Con este argumento Roald Dahl retoma, a su manera, la historia de la pobre Cenicienta, con una hada madrina en forma de profesora. Nos presenta a una niña que viviendo en unas circunstancias de abandono emocional por parte de su familia, en lugar de sentirse triste, sale adelante con el poder de la imaginación, su gran capacidad de razonamiento y, sobre todo, sumergiéndose en las  extraordinarias historias que cuentan los libros que cada semana le presta la bibliotecaria.

La afición de Dahl a los juegos de palabras está presente en la novela lo que hace que la comunicación con el lector sea muy fácil ya que, además, da a sus textos un ritmo narrativo acelerado, divertido y absurdo que encaja perfectamente con la protagonista Matilda.

Una de las características de Roald Dahl es que no hace distinción entre niños y adultos, es decir, cuando cuenta una historia a los niños no lo hace como si éstos fueran tontos  ya que él tiene muy claro que no lo son y son capaces de ver y entender muchas cosas que a los adultos se nos hace difícil entender. Tal vez sea ésta la razón por la que los libros de Dahl triunfan y sean leídos con el mismo interés por niños y adultos.

La niña es el motor que le da sentido a lo absurdo, la que nos permite ver una ridiculez detrás de otra vertidas de un modo tan sumamente lógico que son entendidas como algo absolutamente humano. Por eso no es de extrañar que al leer el libro salgan al exterior los sentimientos de los lectores y que éstos se identifiquen con la protagonista hasta conseguir que uno se sienta "un poco Matilda", aprendiendo de las cosas negativas y disfrutando de las positivas.

Tuvo tal éxito este libro que probablemente sea el más conocido y popular de Roald Dahl dentro de toda su producción literaria. Será por eso que el actor y director, Danny de Vito, se propuso en 1996 hacer una recreación cinematográfica de la obra. El director de cine dibujó una Matilda que, en espíritu, se asemejó a la protagonista del libro de Dahl, algo que no sucede con frecuencia.

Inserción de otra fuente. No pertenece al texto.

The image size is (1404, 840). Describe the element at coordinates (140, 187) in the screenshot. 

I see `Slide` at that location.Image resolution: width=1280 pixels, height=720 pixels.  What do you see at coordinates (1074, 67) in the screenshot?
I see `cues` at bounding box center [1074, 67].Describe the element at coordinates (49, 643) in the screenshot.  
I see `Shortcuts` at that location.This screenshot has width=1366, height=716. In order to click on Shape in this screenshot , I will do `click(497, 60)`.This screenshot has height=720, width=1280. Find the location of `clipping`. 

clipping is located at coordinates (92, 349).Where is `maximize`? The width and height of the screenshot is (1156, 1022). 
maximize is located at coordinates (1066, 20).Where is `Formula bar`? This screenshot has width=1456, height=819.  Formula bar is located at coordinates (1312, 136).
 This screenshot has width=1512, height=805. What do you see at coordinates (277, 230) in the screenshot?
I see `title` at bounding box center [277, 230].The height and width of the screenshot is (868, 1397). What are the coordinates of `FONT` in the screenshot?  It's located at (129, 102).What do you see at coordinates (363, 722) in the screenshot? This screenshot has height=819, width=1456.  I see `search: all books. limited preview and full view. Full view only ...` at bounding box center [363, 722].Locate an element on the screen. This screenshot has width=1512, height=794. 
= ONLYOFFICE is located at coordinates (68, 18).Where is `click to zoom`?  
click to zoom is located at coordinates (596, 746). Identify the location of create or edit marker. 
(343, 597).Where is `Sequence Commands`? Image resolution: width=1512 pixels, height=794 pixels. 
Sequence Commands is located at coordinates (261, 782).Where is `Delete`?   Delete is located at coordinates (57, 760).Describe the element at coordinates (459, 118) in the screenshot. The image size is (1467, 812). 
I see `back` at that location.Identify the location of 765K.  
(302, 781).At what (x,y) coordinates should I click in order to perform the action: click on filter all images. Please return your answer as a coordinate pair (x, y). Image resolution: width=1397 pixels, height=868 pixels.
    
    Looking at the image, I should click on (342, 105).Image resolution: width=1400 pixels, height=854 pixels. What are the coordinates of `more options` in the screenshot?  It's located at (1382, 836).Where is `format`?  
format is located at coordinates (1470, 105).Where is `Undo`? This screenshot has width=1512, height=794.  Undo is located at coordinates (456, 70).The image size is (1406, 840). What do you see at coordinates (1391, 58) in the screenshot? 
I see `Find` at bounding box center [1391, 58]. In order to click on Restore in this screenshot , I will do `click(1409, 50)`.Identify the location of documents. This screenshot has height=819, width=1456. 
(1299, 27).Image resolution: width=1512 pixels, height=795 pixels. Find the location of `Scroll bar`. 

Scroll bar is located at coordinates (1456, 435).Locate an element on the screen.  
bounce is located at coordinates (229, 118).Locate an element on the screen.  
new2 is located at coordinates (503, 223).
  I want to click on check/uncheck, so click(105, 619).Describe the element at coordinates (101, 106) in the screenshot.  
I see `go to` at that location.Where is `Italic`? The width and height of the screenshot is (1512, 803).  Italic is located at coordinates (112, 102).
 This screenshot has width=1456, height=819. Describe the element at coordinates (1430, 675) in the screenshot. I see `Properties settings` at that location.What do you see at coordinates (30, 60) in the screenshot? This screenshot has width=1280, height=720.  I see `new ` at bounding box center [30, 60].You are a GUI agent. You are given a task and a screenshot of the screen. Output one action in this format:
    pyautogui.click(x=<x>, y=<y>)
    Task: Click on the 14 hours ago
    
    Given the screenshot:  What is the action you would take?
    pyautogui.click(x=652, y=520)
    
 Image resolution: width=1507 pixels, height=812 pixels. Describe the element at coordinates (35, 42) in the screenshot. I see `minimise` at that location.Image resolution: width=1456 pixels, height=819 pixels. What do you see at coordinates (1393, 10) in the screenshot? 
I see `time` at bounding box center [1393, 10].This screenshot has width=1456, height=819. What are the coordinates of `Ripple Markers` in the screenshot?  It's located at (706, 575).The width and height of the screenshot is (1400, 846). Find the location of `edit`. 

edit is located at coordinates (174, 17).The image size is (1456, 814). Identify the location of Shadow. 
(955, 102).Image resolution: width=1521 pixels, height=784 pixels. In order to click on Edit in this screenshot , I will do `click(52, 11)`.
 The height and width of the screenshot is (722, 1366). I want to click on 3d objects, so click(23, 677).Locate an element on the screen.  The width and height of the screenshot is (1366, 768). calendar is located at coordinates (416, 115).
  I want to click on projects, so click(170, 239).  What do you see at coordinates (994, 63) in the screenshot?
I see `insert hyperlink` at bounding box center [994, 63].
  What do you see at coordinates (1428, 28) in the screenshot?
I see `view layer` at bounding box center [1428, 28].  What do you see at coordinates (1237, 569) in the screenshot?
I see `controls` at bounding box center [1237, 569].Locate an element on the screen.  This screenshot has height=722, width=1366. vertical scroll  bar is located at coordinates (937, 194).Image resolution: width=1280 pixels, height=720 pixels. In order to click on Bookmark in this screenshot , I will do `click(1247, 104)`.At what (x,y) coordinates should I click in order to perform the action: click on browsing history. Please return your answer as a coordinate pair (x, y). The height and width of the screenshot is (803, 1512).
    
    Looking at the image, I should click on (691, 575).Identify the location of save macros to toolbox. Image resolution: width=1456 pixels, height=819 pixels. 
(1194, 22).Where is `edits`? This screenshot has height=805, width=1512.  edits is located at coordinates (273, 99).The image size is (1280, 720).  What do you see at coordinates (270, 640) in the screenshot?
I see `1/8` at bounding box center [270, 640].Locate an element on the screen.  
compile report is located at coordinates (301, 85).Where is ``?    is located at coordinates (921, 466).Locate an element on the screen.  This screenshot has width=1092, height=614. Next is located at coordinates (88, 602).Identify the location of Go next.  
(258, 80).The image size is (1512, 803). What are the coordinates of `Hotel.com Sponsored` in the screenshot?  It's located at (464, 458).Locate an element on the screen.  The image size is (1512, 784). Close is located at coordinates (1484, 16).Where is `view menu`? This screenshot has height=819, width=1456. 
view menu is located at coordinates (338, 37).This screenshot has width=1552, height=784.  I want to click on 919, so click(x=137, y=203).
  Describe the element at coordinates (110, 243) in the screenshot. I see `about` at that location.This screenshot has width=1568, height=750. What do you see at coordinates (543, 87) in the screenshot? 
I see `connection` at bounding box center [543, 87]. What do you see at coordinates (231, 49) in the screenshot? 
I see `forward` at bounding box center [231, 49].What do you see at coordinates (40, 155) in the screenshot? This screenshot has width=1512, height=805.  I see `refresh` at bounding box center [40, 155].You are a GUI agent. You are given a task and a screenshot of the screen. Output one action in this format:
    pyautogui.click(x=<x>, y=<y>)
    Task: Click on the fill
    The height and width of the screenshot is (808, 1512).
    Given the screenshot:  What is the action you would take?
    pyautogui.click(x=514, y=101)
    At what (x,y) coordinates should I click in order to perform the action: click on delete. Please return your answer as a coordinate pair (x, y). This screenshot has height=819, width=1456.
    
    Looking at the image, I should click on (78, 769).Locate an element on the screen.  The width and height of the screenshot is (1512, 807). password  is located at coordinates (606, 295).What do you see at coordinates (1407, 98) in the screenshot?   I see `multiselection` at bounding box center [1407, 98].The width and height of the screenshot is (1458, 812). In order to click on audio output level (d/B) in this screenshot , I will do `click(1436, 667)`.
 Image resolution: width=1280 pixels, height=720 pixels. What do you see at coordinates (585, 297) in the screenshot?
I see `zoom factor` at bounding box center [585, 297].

Y si en el libro se nos muestran muchos de los males de la sociedad actual, como la no participación de los progenitores en la educación de los hijos, o el creciente consumismo que impera socialmente, en la versión cinematográfica, además, las imágenes permiten acentuar mucho más estos hechos ya que Danny de Vito supo dar los matices esperpénticos precisos a la figura del padre, de la madre, del hermano y de la señorita Trunchbull. De este modo, la fama y popularidad del libro se vio incrementada con la película  que, con el paso del tiempo, al igual que el libro, no ha perdido actualidad y tanto uno como otra siguen leyéndose y visionándose.